На фоне занавешенной алым шелком стены в не оставляющих сомнений позах изгибались две нежные гейши, абсолютно голые, с набеленными лицами и зачерненными, как это и положено зубами. Гейши зябко ежились, переступали босыми ступнями и послушно улыбались в направленный на них объектив.
Птички небесные
Все чаще являлась ему Она. Выводящая старательные буковки – с нажимом и наклоном вправо: «Прощай. Твой Бармалей».
Отчего Бармалей, никто уже не помнил, так сложилось – Бармалей, и все тут.
Идущая на него растопыренными руками и ногами, «очень-преочень страшная», – Бармалей ты мой, – хохотал Петров и небольно выкручивал страшилищу руки и подгребал к себе, умиляясь кукольной хрупкости.
Подгребал к себе, подминал, комкал, мял и разглаживал. Один за другим разжимались пальцы, и обессиленная ладонь раскрывалась лодочкой – плыла, покачивалась на волнах. Теперь Бармалеем был он, нет – просто чудовищем. Чудовище и аленький цветок.
Цветок подрагивал, благоухал, тянулся палевыми лепестками. В сердцевине его огромный Петров сворачивался клубком, поджимал ноги и забывался блаженным сном.
Сон повторялся с завидным постоянством, и пробуждение походило на обвал – в полной тишине, с клокочущим сердцем, он ожидал рассвета.
На рассвете сказка выцветала, уступая место дневным хлопотам. Разве что иногда вырывалась на волю – то краешком платья, то детской ладонью, сжимающей поручень в метро.

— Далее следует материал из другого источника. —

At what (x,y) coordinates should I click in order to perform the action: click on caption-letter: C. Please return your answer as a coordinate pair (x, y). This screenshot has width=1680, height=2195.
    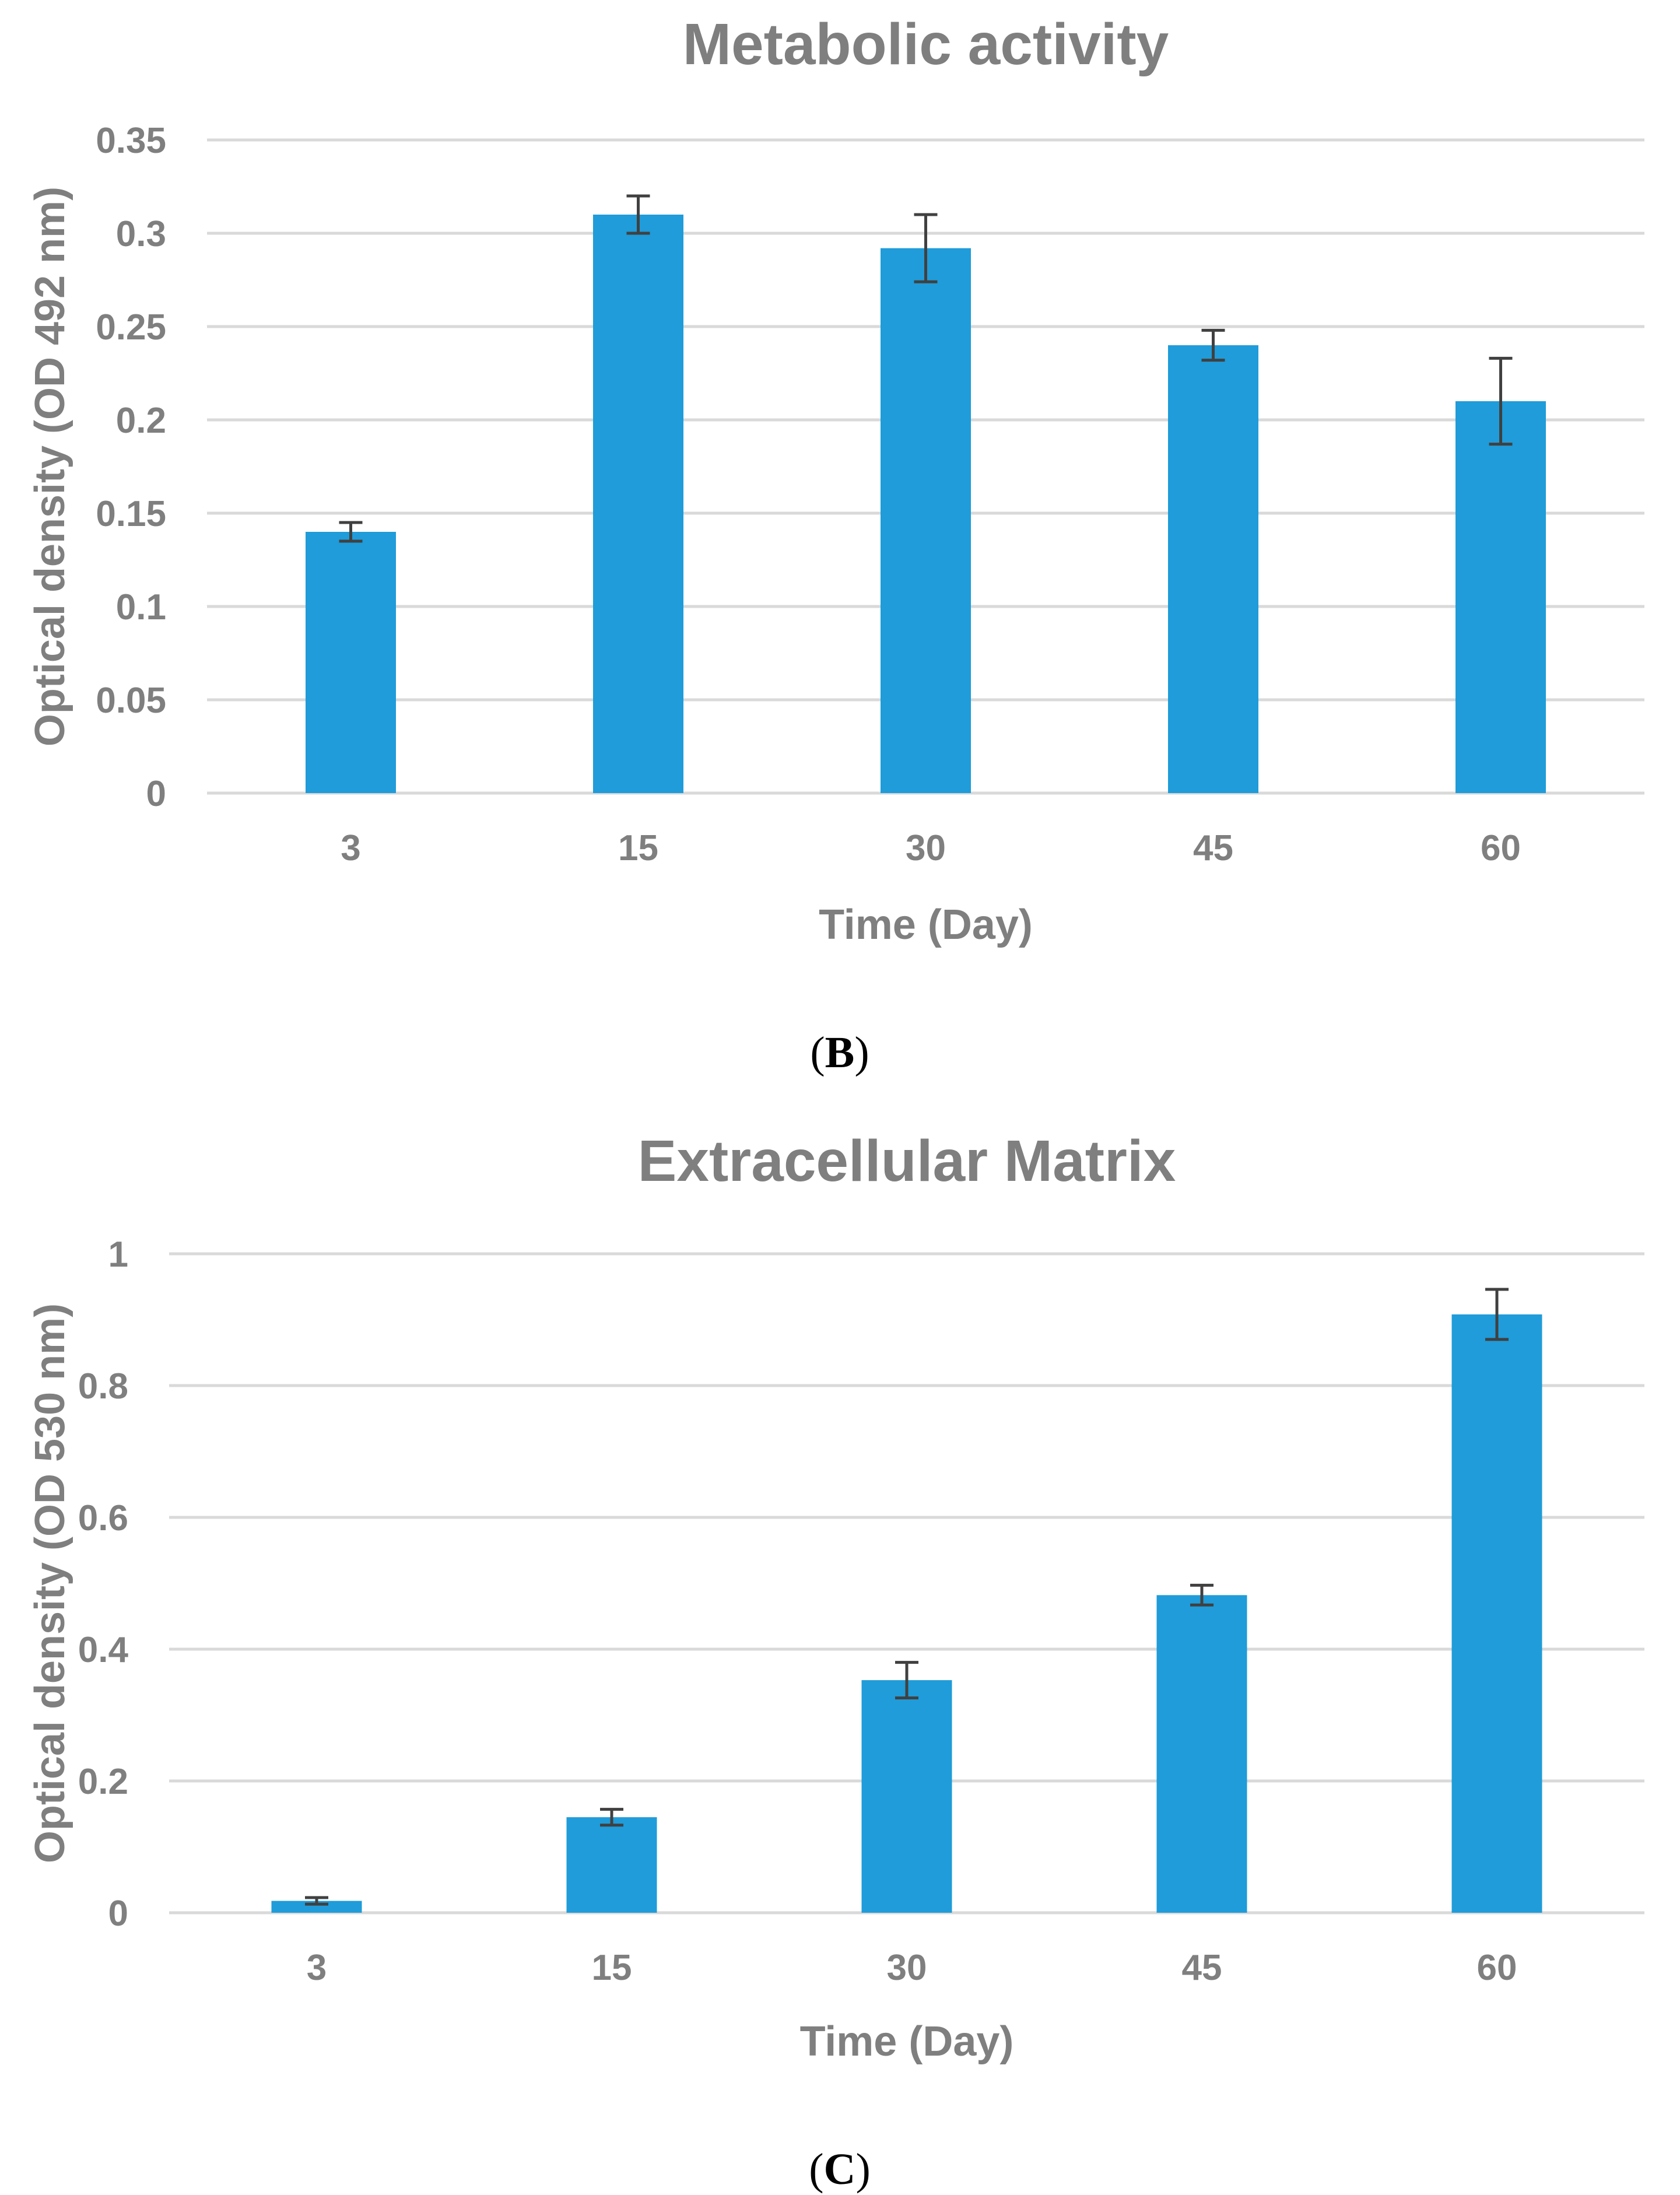
    Looking at the image, I should click on (840, 2170).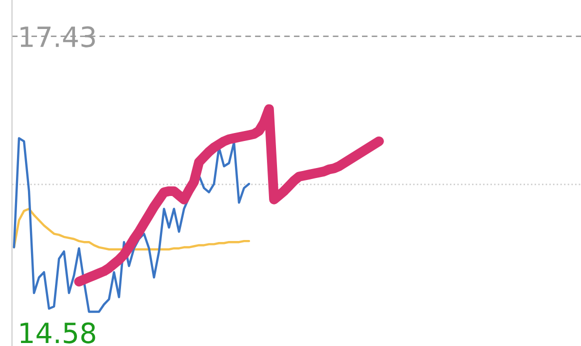 Image resolution: width=581 pixels, height=346 pixels. I want to click on line-series, so click(131, 229).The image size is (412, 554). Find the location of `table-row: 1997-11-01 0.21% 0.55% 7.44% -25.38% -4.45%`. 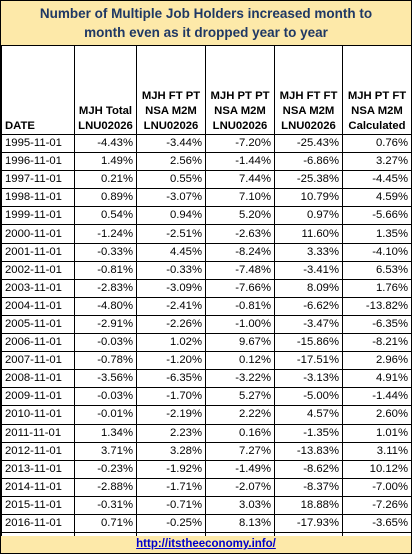

table-row: 1997-11-01 0.21% 0.55% 7.44% -25.38% -4.45% is located at coordinates (206, 180).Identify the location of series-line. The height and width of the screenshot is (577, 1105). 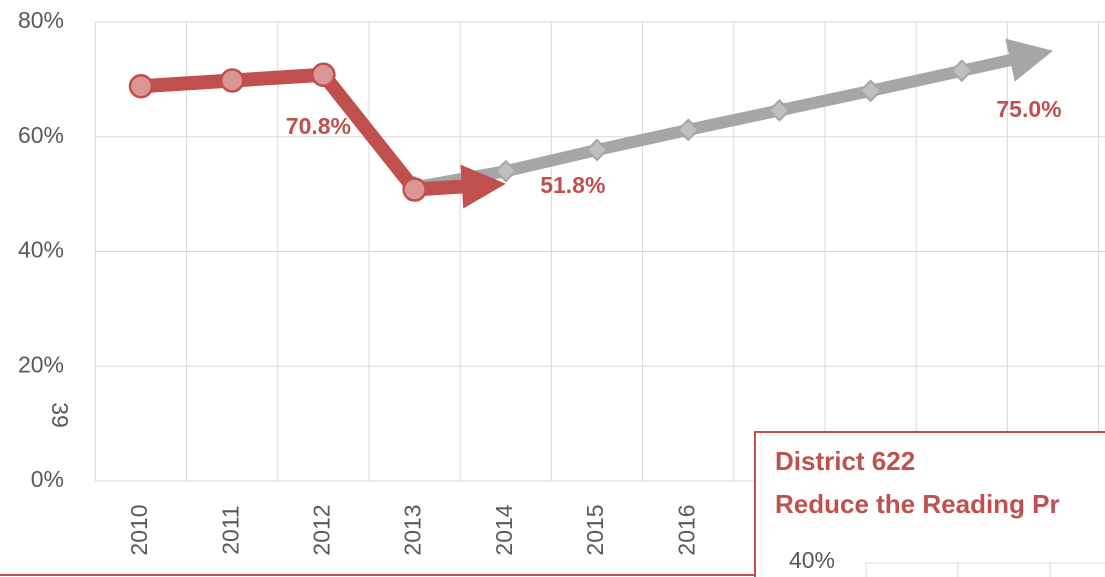
(714, 124).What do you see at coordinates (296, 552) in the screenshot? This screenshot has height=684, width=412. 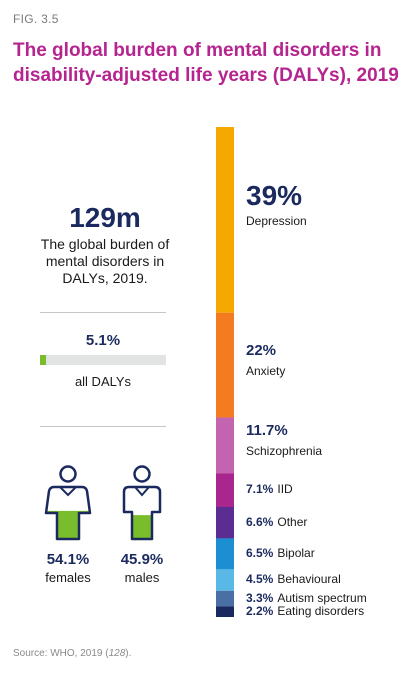 I see `segment-name-bipolar: Bipolar` at bounding box center [296, 552].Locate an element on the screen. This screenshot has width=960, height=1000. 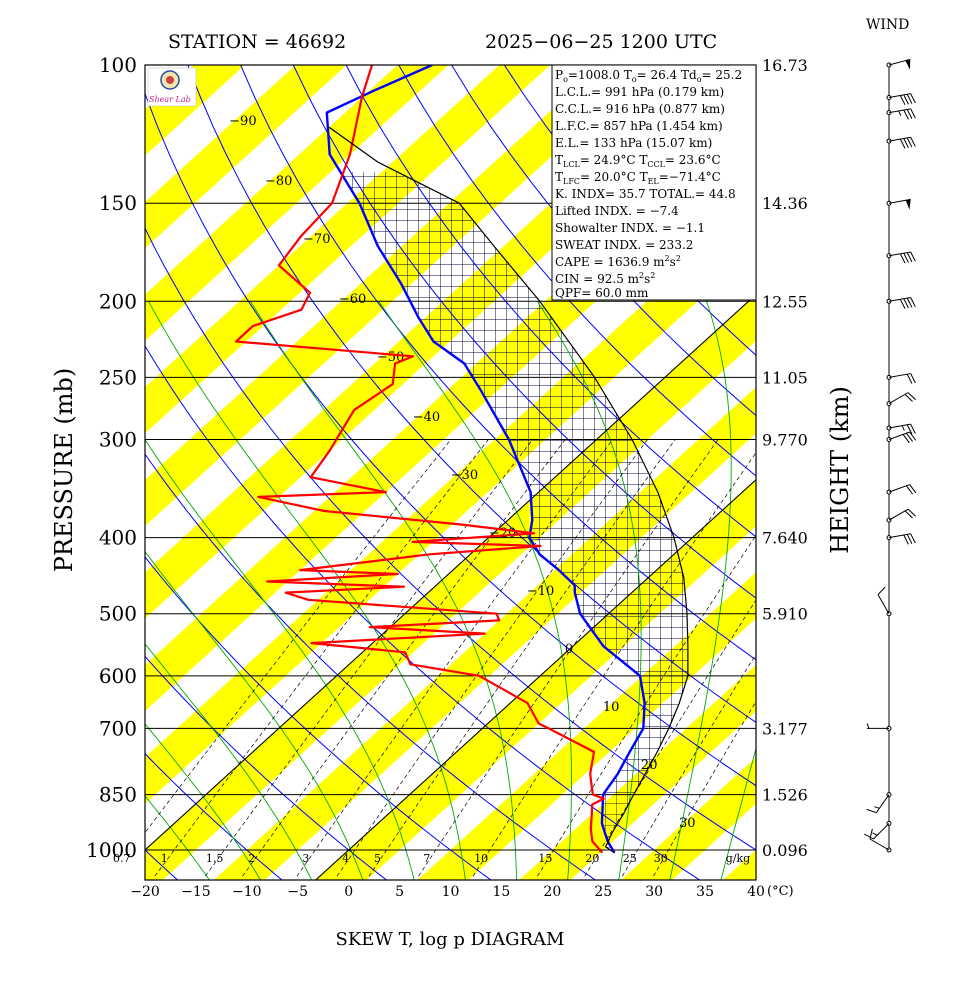
height-label: 14.36 is located at coordinates (785, 204).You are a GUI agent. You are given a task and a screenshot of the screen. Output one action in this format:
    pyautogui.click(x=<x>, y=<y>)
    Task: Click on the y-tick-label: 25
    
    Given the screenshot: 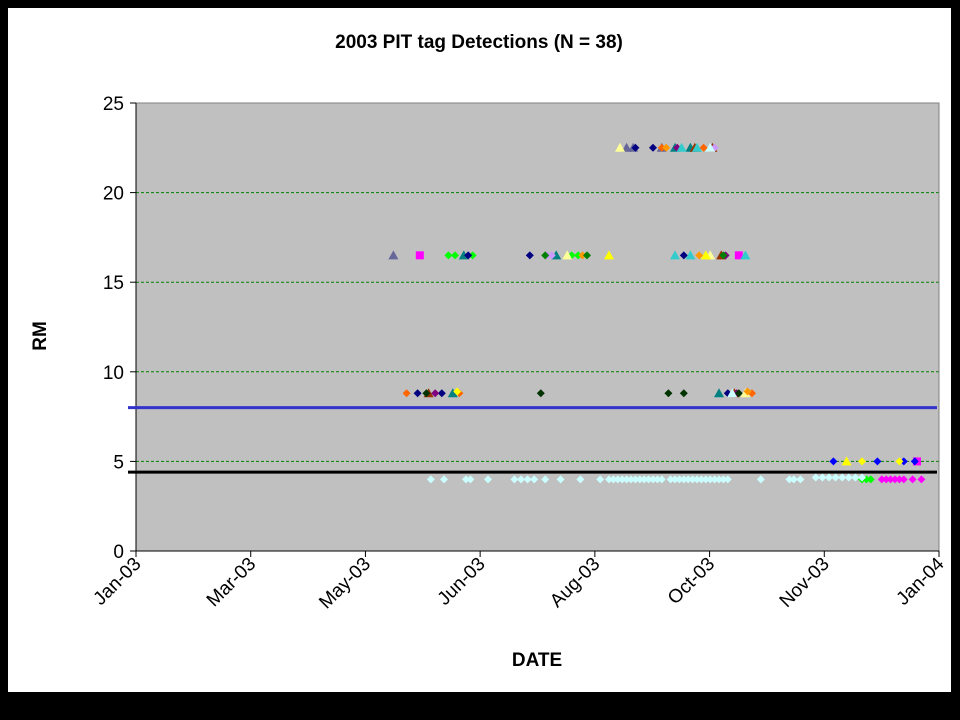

В том-то и ужас, что многие напоминали ее. Ничего особенного. Ни роскошных кудрей – так, небрежная падающая на глаза челка, ни особой глубины и страстности – только ломкость прыгающего кузнечика, стрекозье порхание, трепыхание и тонкая кожа – решительно везде, тонкая, то горячая, то прохладная, с полынно-медовым привкусом – особенно здесь, на животе, и тут, у предплечья, а еще – у выступающих ключиц, у разлетающихся в стороны лопаток, – а здесь у нас будут крылья, – смеялся Петров, и легко касался выступающих позвонков, и не было больше чудовищ, бармалеев, аленьких, а только это пугающее ощущение уязвимости – ее ли, своей ли?
Он больше не принадлежал себе.
Распятая бабочка-капустница трепыхалась под ним, просила пощады – ладони Петрова крепко обхватывали голову с разметавшимися медными волосами, а губы выдыхали в аккуратную ушную раковину: лююю, – и шум прибоя приносил ответное – ююю…
Ну, иди же, Петров, иди, – оказывалось, что у капустницы есть руки, ноги, живот, раскинувшиеся достаточно привольно – вот эта выступающая косточка бедра, и эта повернутая пятка, и тающий полукруг груди с отчетливо обозначенным соском – все это было женское, конкретное, весомое, именно что весомое – да, легкое и неожиданно телесное, совсем не стрекозье ее естество.
Иди же, Петров, – а теперь и вовсе запахивала халат, носилась от зеркала в ванной к прихожей, потряхивая мокрой челкой, – уже другая, обыденная, одна из тех, проходящих, проезжающих мимо, одергивающих подол платья, подрисовывающих безукоризненную линию губ, глаз, завершающих скульптурную лепку скул пушистой кисточкой.
Пока, маленький, – все эти приторные подробности, которые уж никак бы не прошли с другими – умными, взрослыми, а вот с ней, поди ж ты, проходило все – глупо улыбаясь, он оборачивался вслед, но ее уже не было – или была, но другая, уже не его.
Интересно, какой она была дома, с другими? Куда девался аленький цветок? Или там была другая игра? В Белоснежку? В Снежную королеву? В девочку-недотрогу? Или, напротив, игра была с ним, а с ними она была настоящей. Какой? Он не знал.
Девочка со скрипкой. То ли дело контрабас – тыл, тяжкий телесный низ, утробные частоты. Его дело – подать реплику вовремя. Ни секундой позже. Люби меня, – стонал контрабас, но скрипка оставалась безучастной. Она была прилежной, играла в такт. Не лучше, но и не хуже иных. Ее предплечье смело обхватывалось пальцами.